ABOUT THIS TASK :: From the first line through the last, transcribe the listing word for word.

SUPPLIED DATA ::

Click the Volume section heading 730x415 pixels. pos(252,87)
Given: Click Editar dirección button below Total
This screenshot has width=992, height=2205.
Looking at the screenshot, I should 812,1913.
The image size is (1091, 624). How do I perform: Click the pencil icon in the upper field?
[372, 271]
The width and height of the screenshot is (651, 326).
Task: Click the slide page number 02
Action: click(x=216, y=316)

WRITTEN RESPONSE ::
Click the Volume section heading 730x415 pixels. pos(252,87)
Given: Click Editar dirección button below Total
This screenshot has width=992, height=2205.
Looking at the screenshot, I should 812,1913.
The image size is (1091, 624). How do I perform: Click the pencil icon in the upper field?
[372, 271]
The width and height of the screenshot is (651, 326).
Task: Click the slide page number 02
Action: click(x=216, y=316)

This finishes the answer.